Nebraska Nebraska Medical Center Receives New Biocontainment Unit

On 7 March 2005, Nebraska Governor Dave Heineman unveiled the new Biocontainment Unit at The Nebraska Medical Center in Omaha. Dr. Julie Gerberding, director of The Centers for Disease Control (CDC), was present at the unveiling and was given a full briefing and tour of the center by Heineman. The governor proclaimed Nebraska to be “a leader in bioterrorism preparedness.”

The Nebraska Health and Human Services System (NHHSS), The Nebraska Medical Center (NMC), and the University of Nebraska Medical Center (UNMC) developed the new Biocontainment Unit using a combination of federal grant money and contributions from NMC and UNMC. The unit will allow medical personnel to safely treat victims of contagious and dangerous diseases, whether related to an act of terrorism or some other type of outbreak.
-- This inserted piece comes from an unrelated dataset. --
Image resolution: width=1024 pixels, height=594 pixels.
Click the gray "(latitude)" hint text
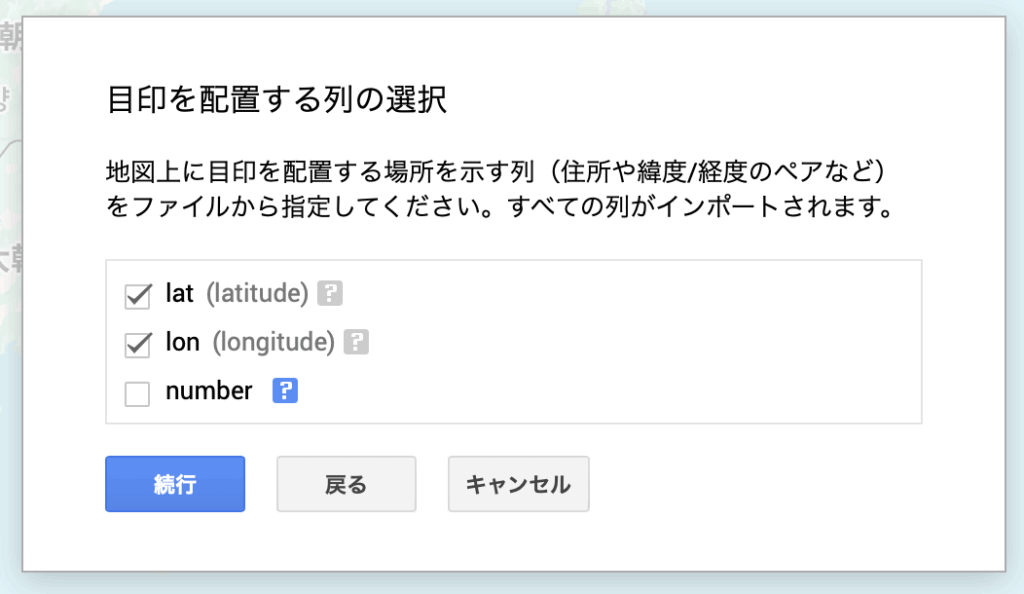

The NMC has pledged to assist any other state dealing with an outbreak by accepting patients who would need the specialized care provided by the Biocontainment Unit. Dr. Philip Smith, the medical director of the Biocontainment Unit, describes it as “a valuable regional, and potentially national, resource.” The unit’s staff includes fifteen nurses and fourteen respiratory technicians and therapists, all of whom are on call 24/7.

Tennessee Additions to the SensorNet Threat Detection and Tracking System

Oak Ridge National Laboratory (ORNL) has been using various sites in Tennessee as test beds during the past year for the ORNL SensorNet technology. SensorNet is a prototypical early warning system designed to provide real-time alerts of potential chemical, biological, or radiological threats. Numerous sensors and communication devices have been installed at various sites in Oak Ridge, Nashville, Knoxville, Memphis, Chattanooga, and the Tri-Cities area.

The SensorNet mission is to detect and track a hazardous release in real time, predict its movement, and determine the possible effect on the local population. The I-40 intersection at Watts Road in Knox County, Tenn., is one of the busiest in the country, hence ORNL’s recent decision to add more sensors to the system at this location. Among the more important equipment items are new radiation detectors, thermal cameras, license-plate readers, and wind-mapping systems. Mobile SensorNet equipment has also been implemented and tested at major sporting events in Tennessee.

The success of the SensorNet program is the result of collaboration between ORNL, the University of Tennessee (UT), and various Tennessee homeland-security and law-enforcement agencies. Tennessee is bordered by eight other states, has the I-40 major thoroughfare running through it, and is home to the nation’s largest cargo airport (Memphis). These geographic and economic particulars, combined with the collaborative SensorNet effort, are establishing Tennessee as a major hub of homeland-security research, development, and training.

Kentucky Exercises, Spills, and Drills

Last month, the Kentucky Office of Homeland Security and the Kentucky Division of Emergency Management sponsored two exercises testing the state’s ability to respond to large-scale incidents. The first exercise, a live drill, took place in Paducah at the U.S. Department of Energy’s Gaseous Diffusion Plant, which contains nuclear fuel. The exercise was designed to test communications between the National Guard and state and local emergency responders during a radiological event. The Executive Inn in Paducah served as the command post, where a large computer screen tracked the position and movements of responders on the ground.

Members of the Kentucky Division of Emergency Management Region 2 Office met at Lake Barley Lodge for “Winter Spill” on February 23. Winter Spill, a tabletop exercise sponsored by the Kentucky Office of Homeland Security, was based on a Weapon of Mass Destruction attack.

The annual Statewide Tornado Drill for 2005, scheduled to begin on March 8 at 1007 hours, calls for schools, businesses, and local responders all to take part, performing the same actions they would take if it were an actual event. The Kentucky Division of Emergency Management expressed concern that some citizens might take the drill lightly, and encouraged all state residents to participate and test his or her own preparedness plans.